■ Supplied records ■
┌──

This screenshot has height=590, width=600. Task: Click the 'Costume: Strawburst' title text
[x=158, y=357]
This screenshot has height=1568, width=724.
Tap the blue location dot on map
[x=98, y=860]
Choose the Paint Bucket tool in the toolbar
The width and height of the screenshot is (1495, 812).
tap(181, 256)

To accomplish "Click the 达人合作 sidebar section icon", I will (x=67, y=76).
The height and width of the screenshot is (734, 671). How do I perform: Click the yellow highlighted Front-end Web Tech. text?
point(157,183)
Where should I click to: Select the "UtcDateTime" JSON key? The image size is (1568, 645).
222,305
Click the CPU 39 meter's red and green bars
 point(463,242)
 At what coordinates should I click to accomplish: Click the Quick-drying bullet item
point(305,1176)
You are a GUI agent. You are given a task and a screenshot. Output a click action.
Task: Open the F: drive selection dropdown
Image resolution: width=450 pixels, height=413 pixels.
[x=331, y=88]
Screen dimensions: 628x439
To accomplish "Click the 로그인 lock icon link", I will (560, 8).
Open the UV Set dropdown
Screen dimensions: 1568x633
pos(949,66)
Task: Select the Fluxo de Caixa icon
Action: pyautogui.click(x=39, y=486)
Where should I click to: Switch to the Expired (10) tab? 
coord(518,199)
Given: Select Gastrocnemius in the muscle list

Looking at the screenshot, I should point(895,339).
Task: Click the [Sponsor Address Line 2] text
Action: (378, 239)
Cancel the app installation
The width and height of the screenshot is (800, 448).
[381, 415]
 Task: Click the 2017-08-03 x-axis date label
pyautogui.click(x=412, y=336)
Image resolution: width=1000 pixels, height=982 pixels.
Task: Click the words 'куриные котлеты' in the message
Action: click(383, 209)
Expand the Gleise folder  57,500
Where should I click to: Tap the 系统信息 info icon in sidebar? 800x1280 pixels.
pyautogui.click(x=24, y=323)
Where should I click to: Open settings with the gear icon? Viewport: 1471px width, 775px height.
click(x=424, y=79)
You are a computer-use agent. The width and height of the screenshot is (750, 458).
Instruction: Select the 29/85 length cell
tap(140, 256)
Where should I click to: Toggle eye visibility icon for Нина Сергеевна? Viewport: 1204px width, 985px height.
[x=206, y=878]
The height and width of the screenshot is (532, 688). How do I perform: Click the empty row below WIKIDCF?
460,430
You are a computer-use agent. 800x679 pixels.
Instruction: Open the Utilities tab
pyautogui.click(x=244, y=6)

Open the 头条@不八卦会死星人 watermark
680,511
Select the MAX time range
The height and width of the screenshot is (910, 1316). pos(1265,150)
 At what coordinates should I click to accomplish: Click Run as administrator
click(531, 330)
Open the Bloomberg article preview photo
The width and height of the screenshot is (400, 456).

└──

■ What you will do ■
Give again exactly, and only, the lines above starting at the one with "Where should I click to: Select" and ending at the one with "Expand the Gleise".

■ Final answer ■
Where should I click to: Select the "UtcDateTime" JSON key? The image size is (1568, 645).
222,305
Click the CPU 39 meter's red and green bars
 point(463,242)
 At what coordinates should I click to accomplish: Click the Quick-drying bullet item
point(305,1176)
You are a GUI agent. You are given a task and a screenshot. Output a click action.
Task: Open the F: drive selection dropdown
Image resolution: width=450 pixels, height=413 pixels.
[x=331, y=88]
Screen dimensions: 628x439
To accomplish "Click the 로그인 lock icon link", I will (560, 8).
Open the UV Set dropdown
Screen dimensions: 1568x633
pos(949,66)
Task: Select the Fluxo de Caixa icon
Action: pyautogui.click(x=39, y=486)
Where should I click to: Switch to the Expired (10) tab? 
coord(518,199)
Given: Select Gastrocnemius in the muscle list

Looking at the screenshot, I should point(895,339).
Task: Click the [Sponsor Address Line 2] text
Action: (378, 239)
Cancel the app installation
The width and height of the screenshot is (800, 448).
[381, 415]
 Task: Click the 2017-08-03 x-axis date label
pyautogui.click(x=412, y=336)
Image resolution: width=1000 pixels, height=982 pixels.
Task: Click the words 'куриные котлеты' in the message
Action: click(383, 209)
Expand the Gleise folder  57,500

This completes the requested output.